Panelist Anne Bidwell, community impact manager for United Way of Paducah-McCracken County, asked candidates about where they felt they would have the greatest impact on the community, if elected. She cited areas of education, employment and health and wellness (including mental health), in particular.

Abraham said it’d be “motivating.”

“As a motivator from the mayor’s seat, then that gives me a tool to use when I go and I talk to some of the best health care providers anywhere in the nation, right here with our two fabulous hospitals. Or go to other partners and seeing what I can do to enhance what they’re doing,” he said.

“Same message coming from the mayor’s seat and encouraging folks to do those things that they say they want to do. A lot of times we can do some things that doesn’t cost a whole lot of money when it comes to your health. That would be one of the things that I bring to the table. I’ve always been that way and have always been well received.”

Bray said he thinks all three areas are important.

“Certainly, in terms of health care, we do have two great hospitals that are really magnets for the population and for people to come here,” he said. “Our school systems are fantastic. So, I think as mayor, you would be able to have an impact in all of those areas, but the area that I would have the most impact would be in jobs and better jobs.”

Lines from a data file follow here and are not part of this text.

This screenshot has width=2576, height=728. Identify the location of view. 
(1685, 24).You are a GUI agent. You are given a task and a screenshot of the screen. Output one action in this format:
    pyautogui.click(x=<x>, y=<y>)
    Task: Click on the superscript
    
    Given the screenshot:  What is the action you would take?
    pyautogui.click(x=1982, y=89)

Bray noted that’d be through helping entrepreneurs get into business, the attraction of new businesses, getting involved with existing businesses, adding that two-thirds of new jobs are created by companies that are already here.

In his comments, Thomas said he doesn’t believe it’s imperative to jut focus on one area.

“Paducah’s a family, and with a family, you got to face all these issues and I think whenever we get to one of those issues, that’s where the focus should be when it comes to employment, health and wellness,” he said.

“I think that once those issues come up, that’s what we should focus on at that time. Because, as a mayor, I’m supposed to be a leader, so the people should look up to me when it comes to those situations. I believe that I will be prepared for that when it comes to health and wellness because mental health is a major thing.”

Thomas added that he believes Paducah has a good health system. He also wants to bring entrepreneurship here, focus on employment and thinks youth should get more involved with politics.

The mayoral debate may be watched at West Kentucky Community and Technical College’s Channel 2 YouTube page, paducah2.